[PROVIDED DATA]:
■ ■ ■ ■ ■ ■ ■
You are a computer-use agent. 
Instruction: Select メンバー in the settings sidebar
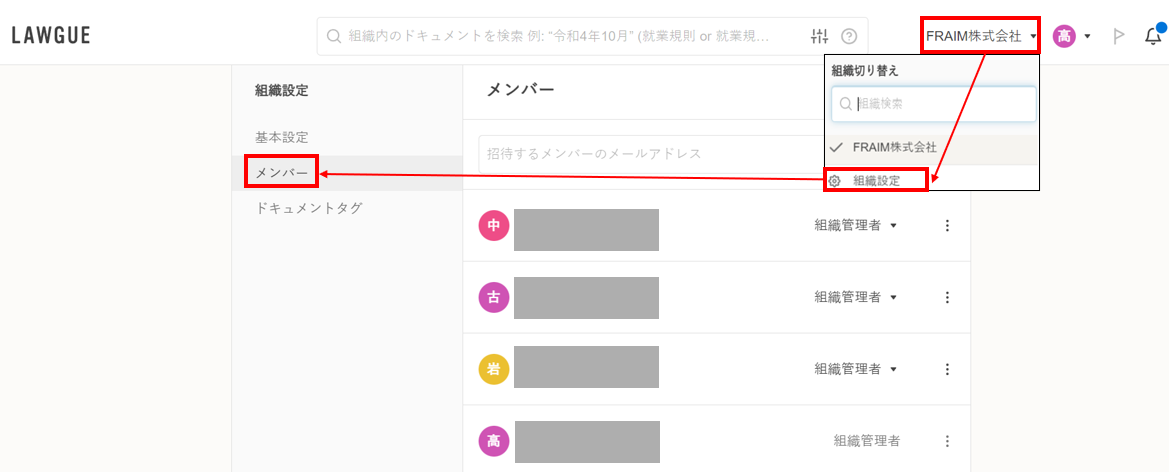tap(282, 173)
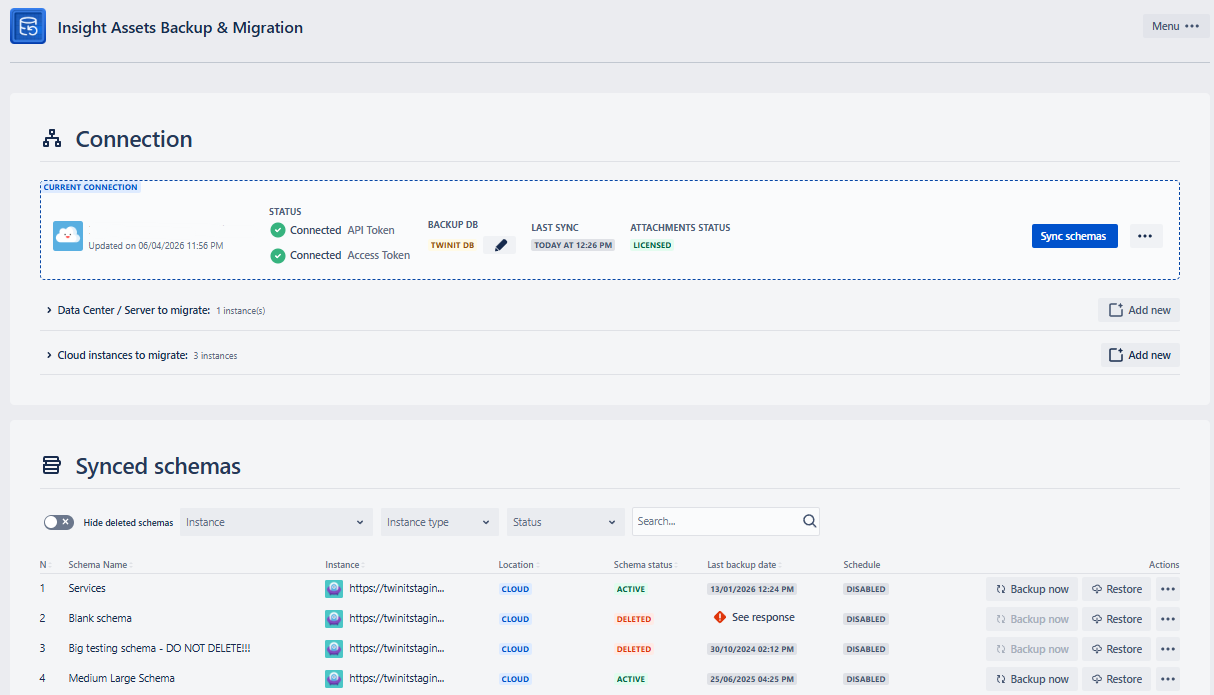The image size is (1214, 695).
Task: Click the red error icon beside See response
Action: tap(720, 618)
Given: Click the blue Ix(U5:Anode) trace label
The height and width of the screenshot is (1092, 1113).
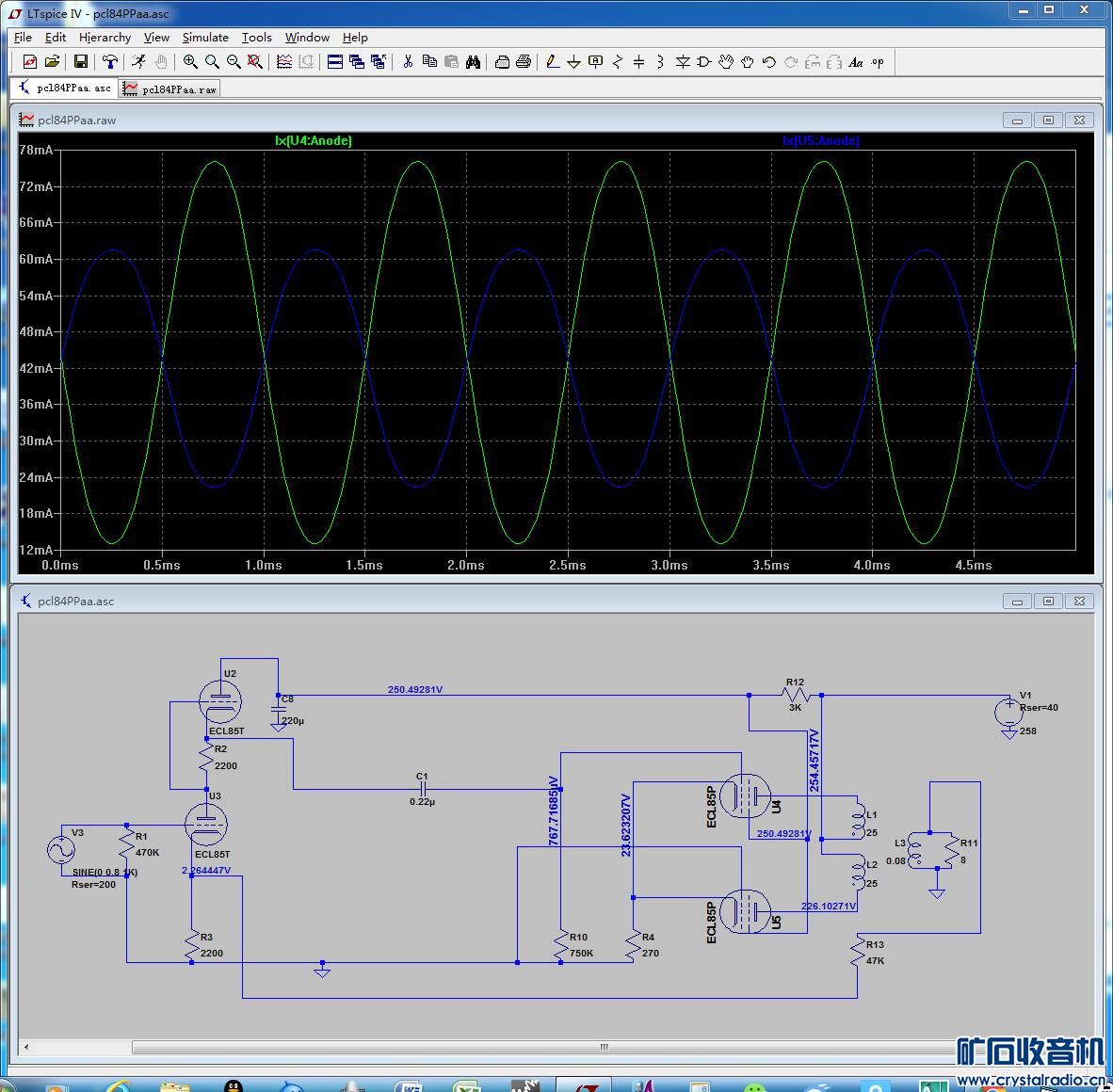Looking at the screenshot, I should (820, 140).
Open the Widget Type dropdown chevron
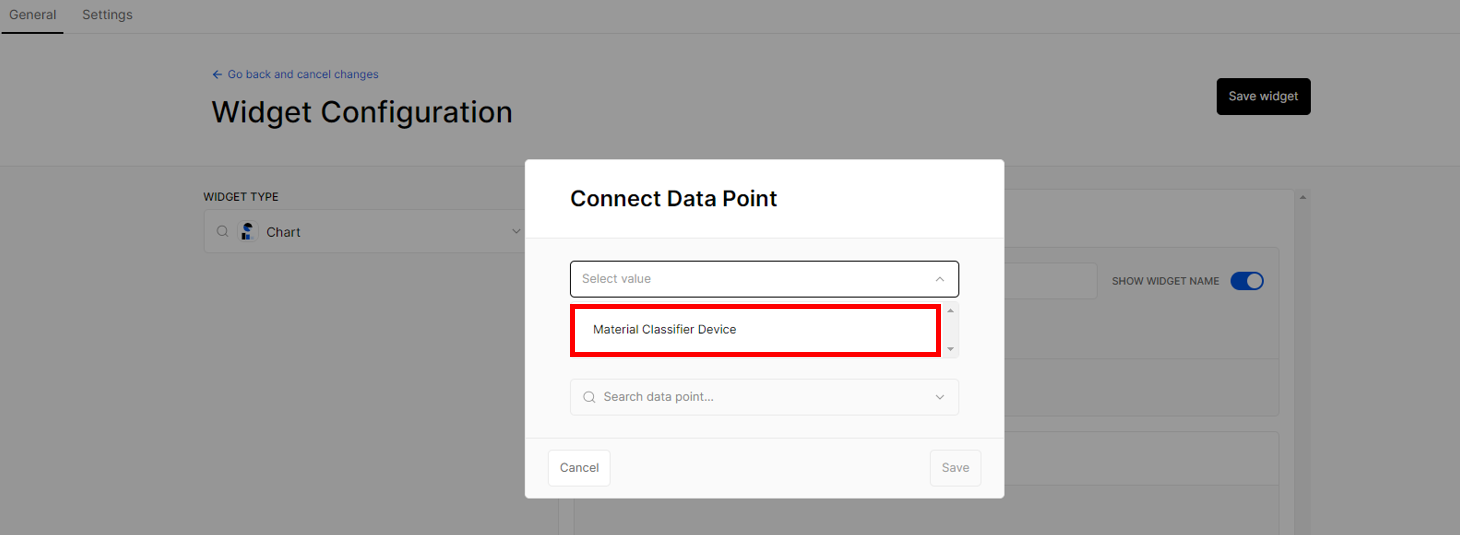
■ ■ ■ ■ ■ ■ ■
[EXERCISE PROMPT]: Each line from the one containing "Instruction: Select メンバー" through the end of the listing is to be set down exactly, with all pictures left out.

[ANSWER TO THE PROBLEM]:
Instruction: Select メンバー in the settings sidebar
tap(282, 173)
The image size is (1214, 695).
Task: Click the red error icon beside See response
Action: tap(720, 618)
Given: Click the blue Ix(U5:Anode) trace label
The height and width of the screenshot is (1092, 1113).
Looking at the screenshot, I should (820, 140).
Open the Widget Type dropdown chevron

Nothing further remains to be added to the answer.